Given that the private/public distinction can be made to map roughly onto the distinction between rightless individuals and subjects of rights, it seems to me that Honig helps us see how, for Arendt, the exclusion of individuals from political community is in principle always politically contestable. Let’s take it as given that the assumptions authorizing such exclusion are not given—but rather the result of human action and hence constitutively open to contestation and transformation. What is worth stressing is that the very phrase the “right to have rights” provides a resource for calling into question the exclusion of individuals from membership in a polity. The phrase signifies, after all, a right claimed by the those who, according to dominant assumptions, have no rights, and this right is an entitlement to membership of a political community in which they can have rights. Assertions of the right to have rights cannot necessarily rely upon the support from existing institutions of a political community. They may even be actively discredited by the dominant culture of a political community. However, this only highlights the fact that the right to have rights must be actively claimed in defiance of present reality in which their rights are not recognized. The right to have rights is, in this sense, a right before established right, for it is a right claimed in advance of established laws and norms that legitimate it.55 At the same time, the effect of this claim is to call into question existing laws and norms concerning who is a member of a given polity and who is not. Indeed, it encourages us to take the settled appearance of these laws and norms as an invitation to question them. To my mind, a chief characteristic of the “right to have rights” is that it directs political communities to consider whether they really have already included as members all individuals with a legitimate claim to membership. It insists that we look for candidates for membership in our communities where we least expect to find them, even among those who, to credible observers, do not seem like they could be members of our communities.56 In short, by framing the “right to have rights” as belonging to those who themselves do not belong, Arendt does the opposite of abandoning those who are expelled beyond the borders of political community. She places them at the center of politics.

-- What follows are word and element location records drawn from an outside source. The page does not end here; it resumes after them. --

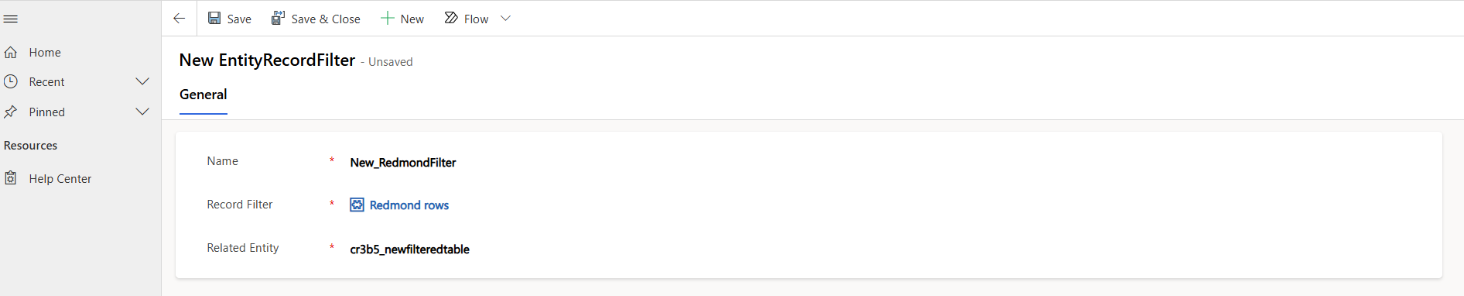Click the Home house icon
This screenshot has width=1464, height=296.
click(x=11, y=53)
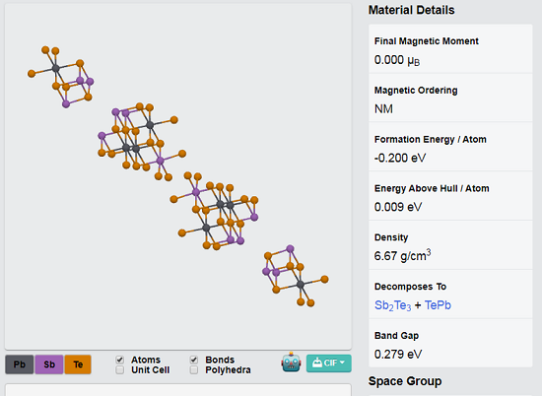
Task: Click the Final Magnetic Moment card
Action: tap(450, 48)
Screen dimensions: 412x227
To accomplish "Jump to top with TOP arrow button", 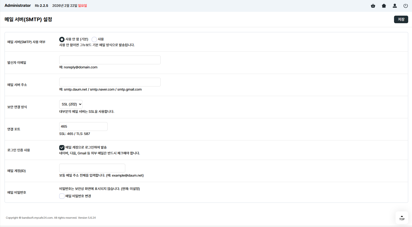I will coord(402,218).
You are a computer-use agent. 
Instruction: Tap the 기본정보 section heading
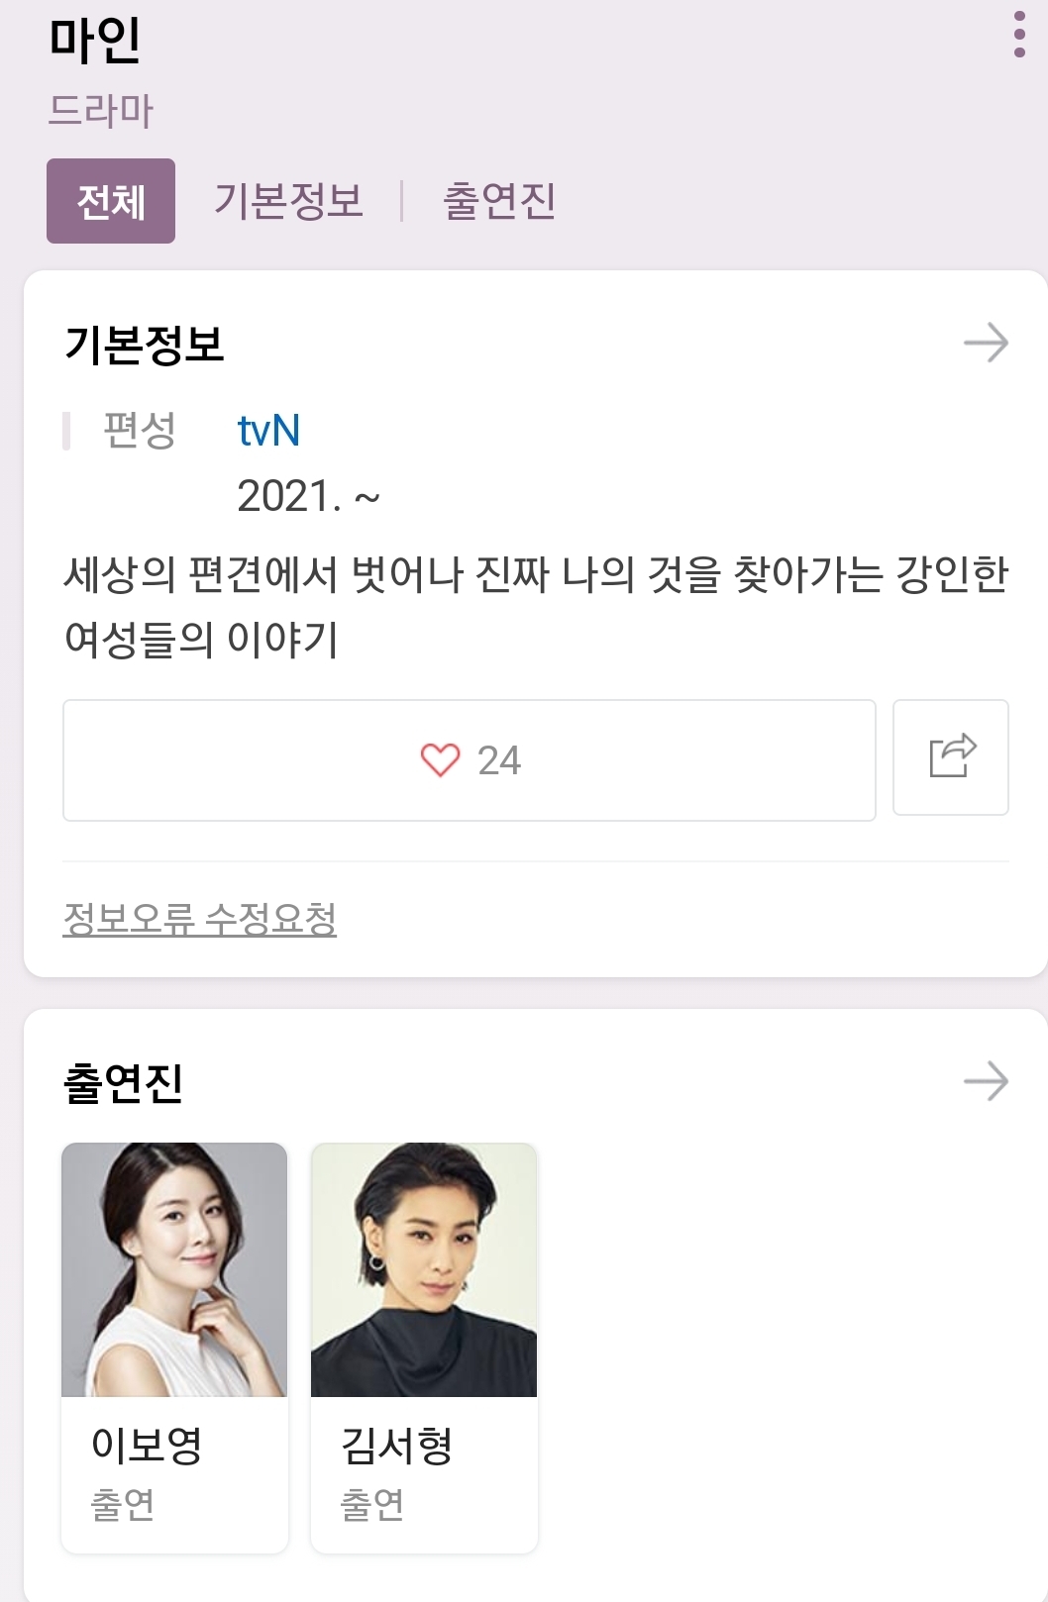click(145, 345)
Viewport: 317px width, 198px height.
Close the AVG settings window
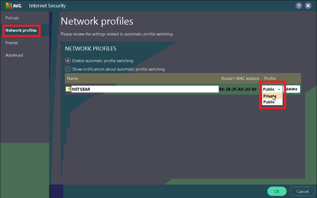308,6
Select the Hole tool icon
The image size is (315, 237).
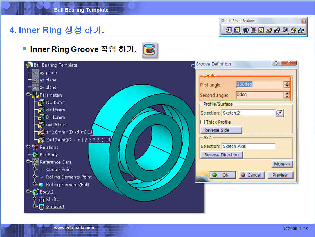pyautogui.click(x=261, y=30)
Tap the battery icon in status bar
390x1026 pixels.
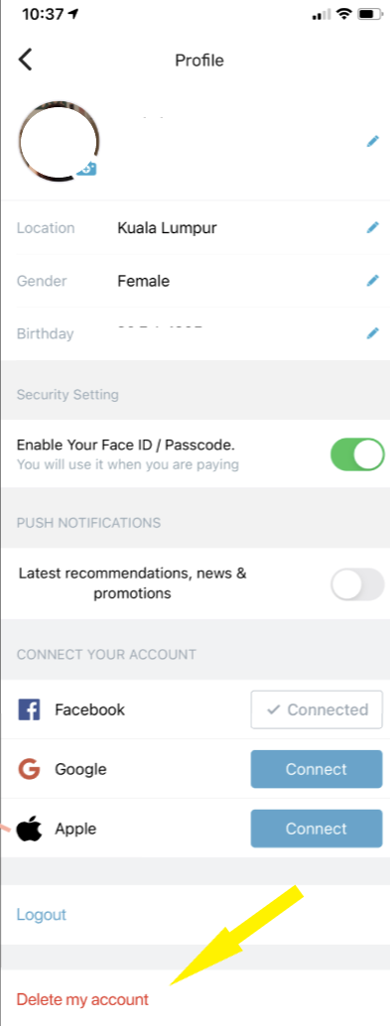point(370,14)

For Arendt, and for virtually all of her readers, the centripetal force of the phrase is nowhere more desperately needed than in the case of the group whom she identifies as sunk most deeply in a condition of complete rightlessness, namely refugees. Refugees, Arendt herself among them, first appeared in large numbers in Europe after the end of World War I when millions of people, finding themselves no longer able to rely upon their governments to enforce the range of rights citizens normally enjoyed, fled their homelands to seek refuge in another country. In many cases refugees were also stateless people, that is, people who had lost any official citizenship, most often as a result of denaturalization and denationalization laws used by a number of governments across the Continent.57 The stateless, however, were merely the most extreme examples of individuals cast into the condition of all refugees, regardless of their formal legal status; having lost a government willing and able to enforce any of their rights, they were fundamentally rightless. A practical demonstration that refugees do not enjoy recognition as subjects of rights was provided by the National Socialists, when they acted on their ideological assumption that Jews, who comprised a significant proportion of refugees, had no rights at all. However, the rightlessness of refugees was also corroborated by the governments of other nation-states who did little to address the danger that refugees were in. As a result, the predicament of refugees was not simply that they were excluded from their home country, but also that they were not welcomed by any other country. As Arendt put it, their misfortune was both “the loss of a home” and also “the impossibility of finding a new one.”58

In light of the fact that the world is currently witnessing a refugee crisis even larger than that which engulfed Arendt and millions of others, we might not hold out much hope for the ability of nation-states, acting in concert, to find an effective solution to the problem of radical exclusion faced by refugees. However, one element of the large-scale revamp of our political communities such a solution would require can be found in the “right to have rights.” In fact, Arendt’s very invention of the “right to have rights” should be understood not merely as a theoretical gesture, but also as an active attempt to intervene in the situation of refugees, by bringing into focus, and critically contesting, the conditions that make possible their exclusion from political community. Chief among these conditions is the sovereign right that nation-states claim to choose who their permanent residents and citizens will be, a right popularly expressed in the assertion, “We have a right to decide who we want to live with.”59 In the face of the arrogant proclamation by nation-states that this right is absolute, Arendt’s declaration posits a counter-right: the right of noncitizens to be members of a functioning political community. The purchase of the right to have rights is even greater when we understand that the right, claimed by nation-states, to decide who it will recognize as subjects of rights is often exercised in a manner that makes plain its subjection to the force of ideologies that hold that the people who comprise the nation be ethnically and even racially homogeneous.60 In short, the right to have rights enables us to challenge assumptions about access to citizenship that seem so settled that we forget that they were instituted and can be revised. And we must do everything we can to mobilize the resources of Arendt’s phrase to demand that all human beings in a situation of rightlessness, above all refugees, are integrated into political communities redesigned in such a way that renders impossible the political production of rightless human beings.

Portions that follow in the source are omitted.